- [Provided entries]:
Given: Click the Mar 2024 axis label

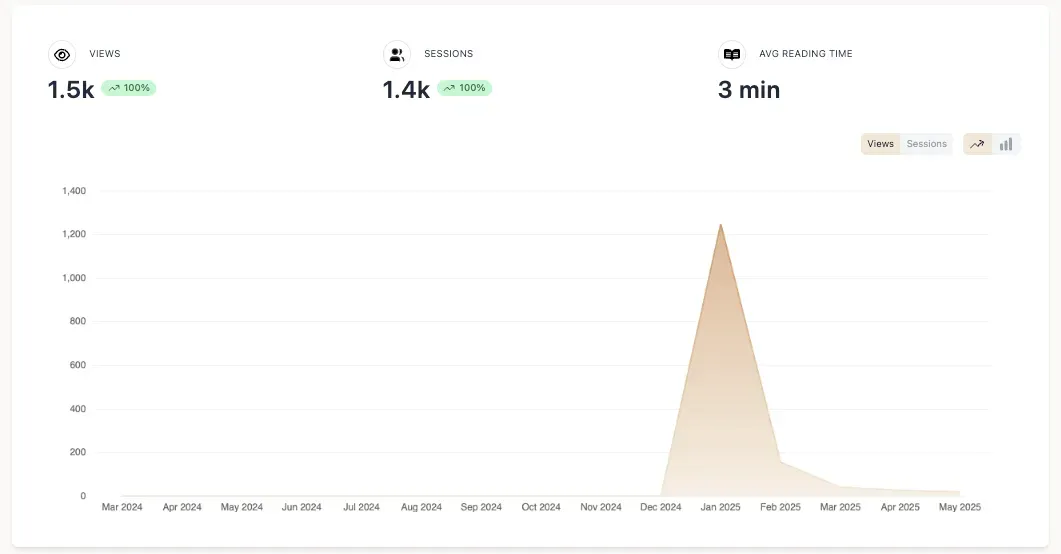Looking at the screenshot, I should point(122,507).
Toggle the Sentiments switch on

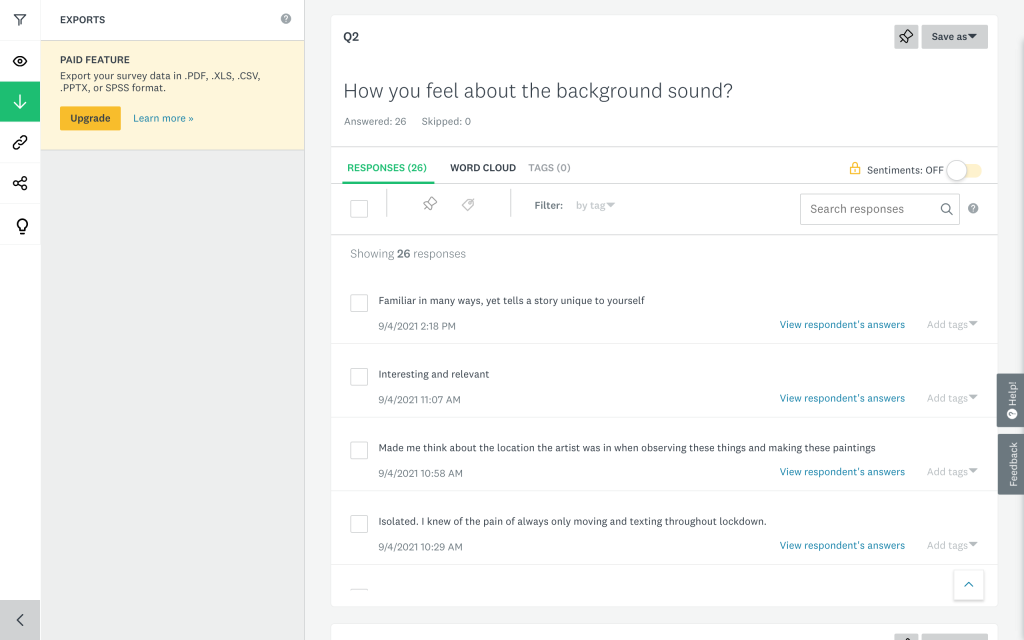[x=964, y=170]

==

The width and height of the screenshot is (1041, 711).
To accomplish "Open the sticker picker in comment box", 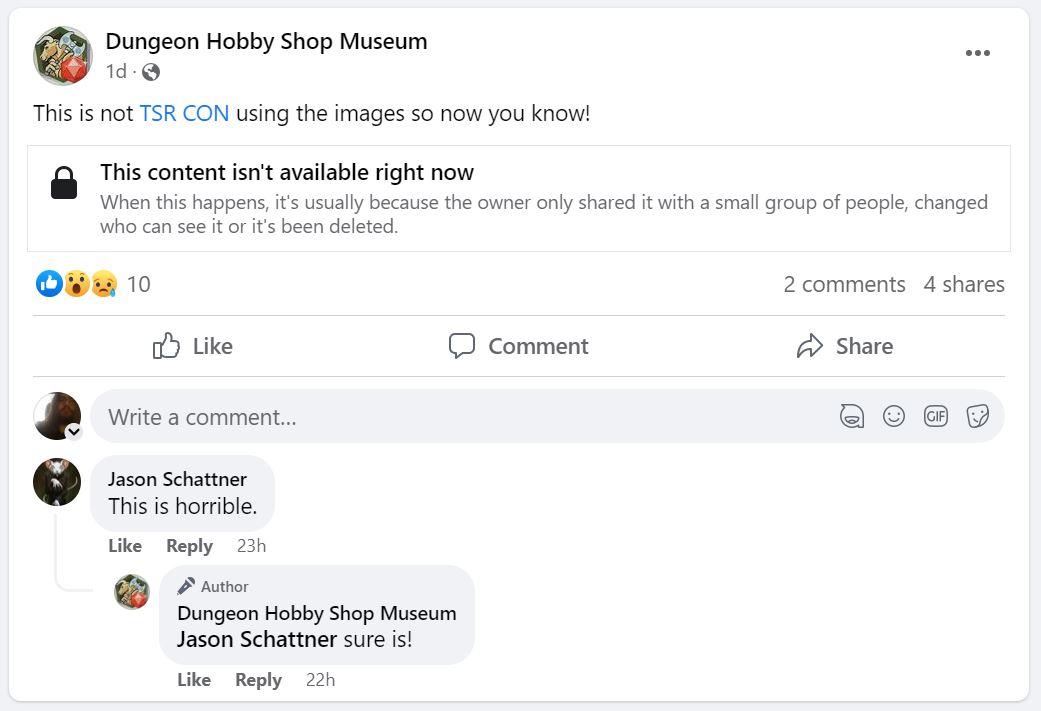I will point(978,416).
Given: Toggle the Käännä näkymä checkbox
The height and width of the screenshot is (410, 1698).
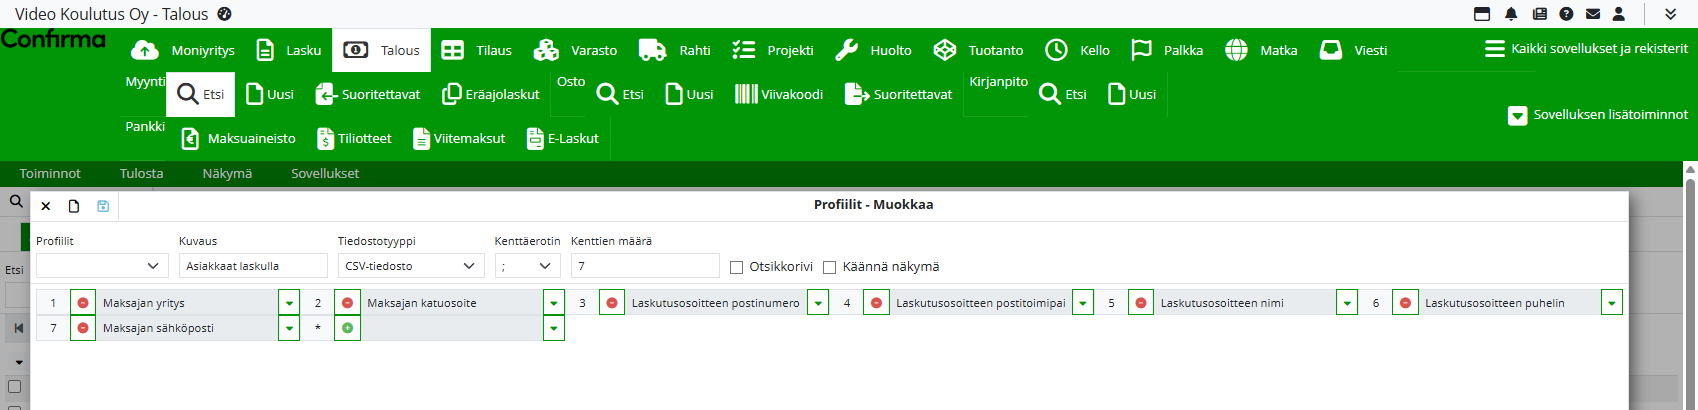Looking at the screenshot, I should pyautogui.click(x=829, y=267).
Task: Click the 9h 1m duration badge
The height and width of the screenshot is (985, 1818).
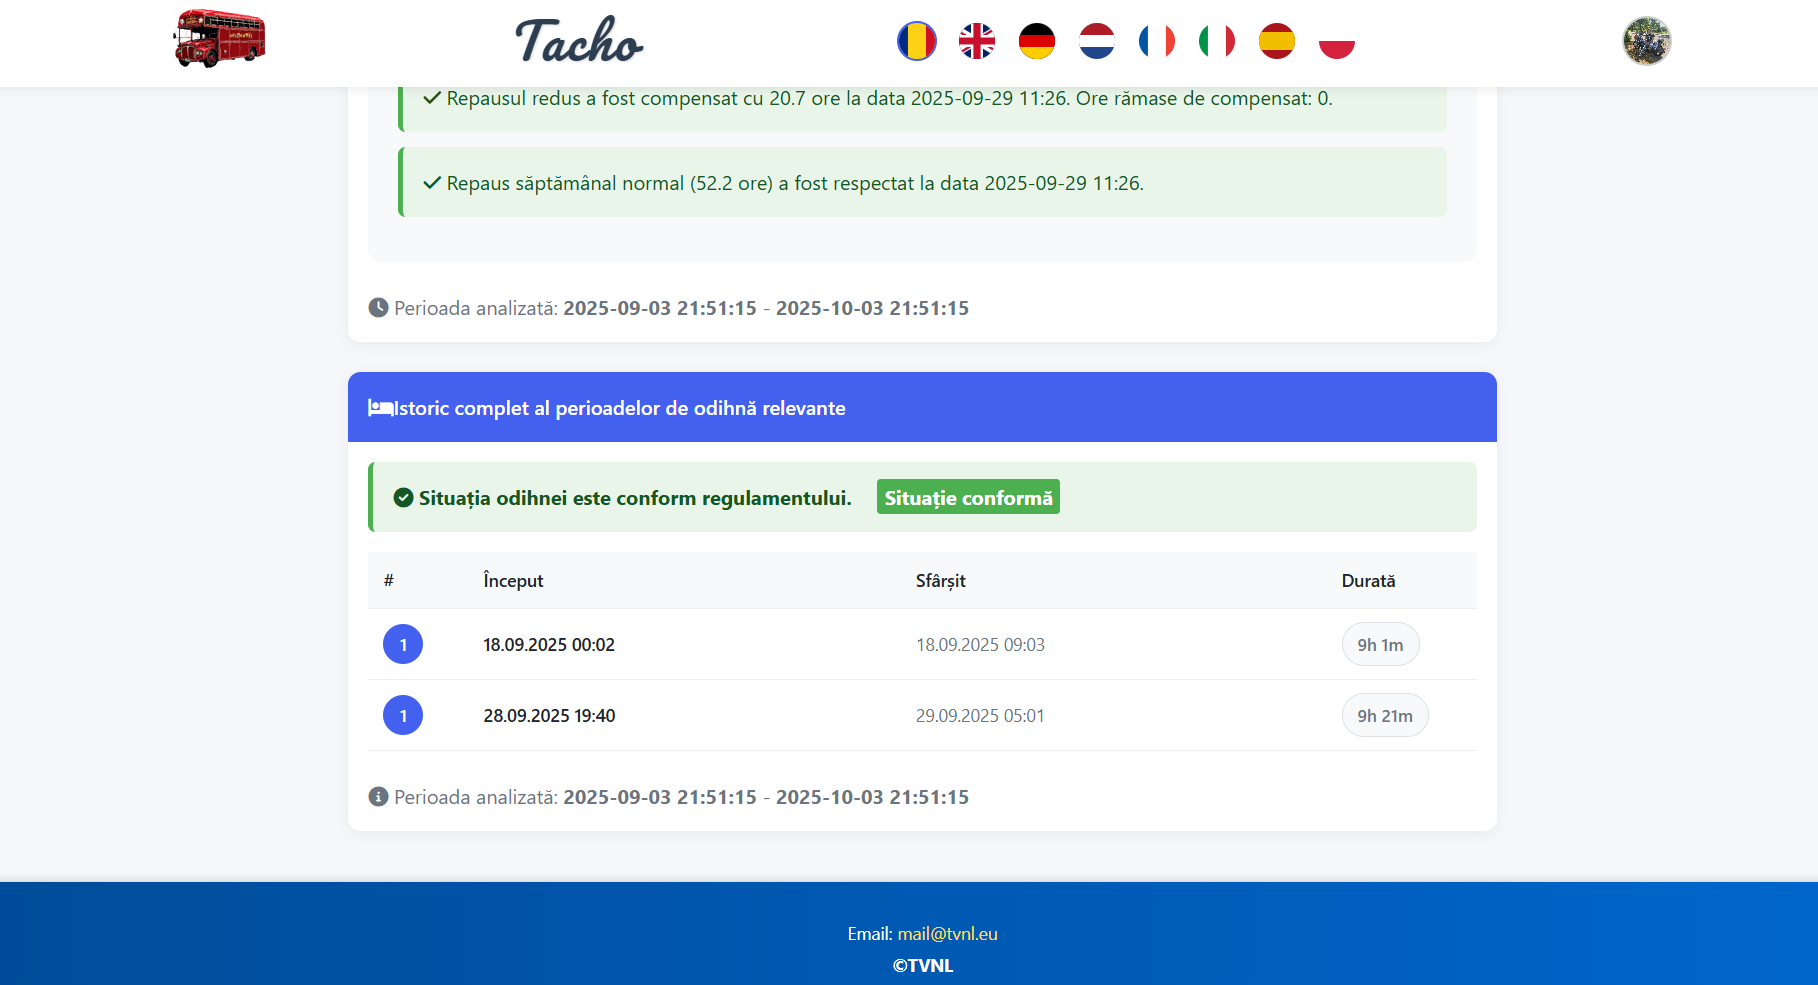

---

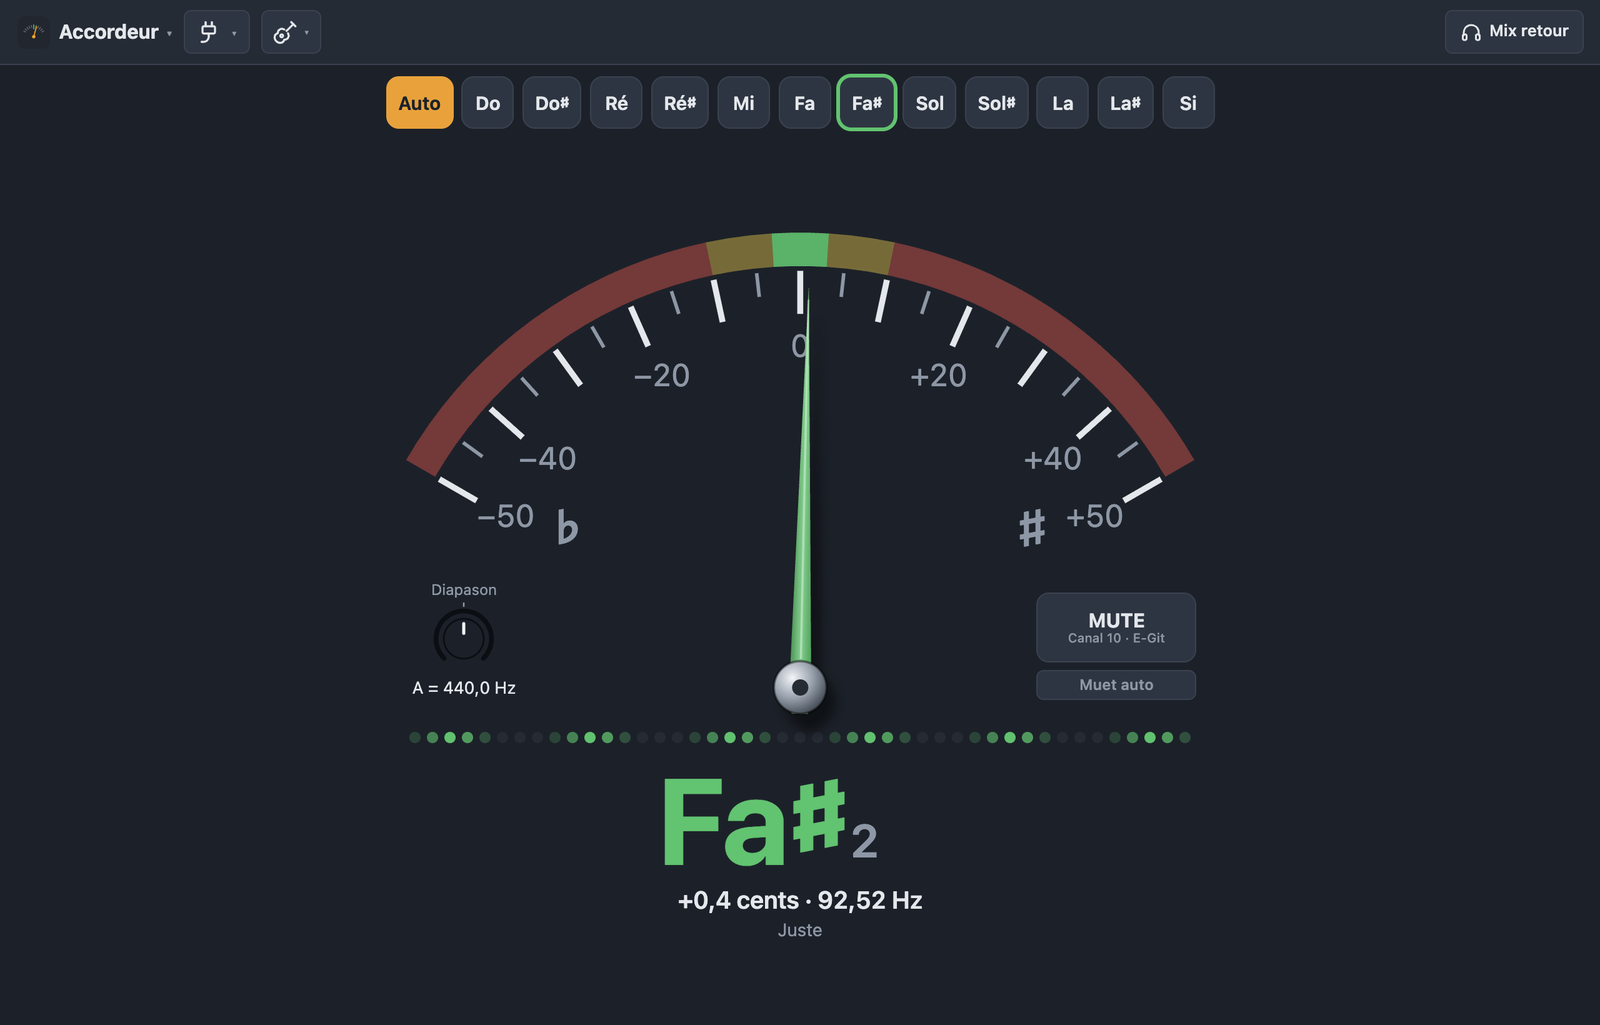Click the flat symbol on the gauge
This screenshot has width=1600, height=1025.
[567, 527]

- [Required action]:
Nothing but the lines from the one with "Given: Toggle the Käännä näkymä checkbox" to the one with "The height and width of the screenshot is (985, 1818)." above, both included, should be transcribed, exactly and without pictures.

- [Task solution]:
Given: Toggle the Käännä näkymä checkbox
The height and width of the screenshot is (410, 1698).
Looking at the screenshot, I should pyautogui.click(x=829, y=267).
Task: Click the 9h 1m duration badge
The height and width of the screenshot is (985, 1818).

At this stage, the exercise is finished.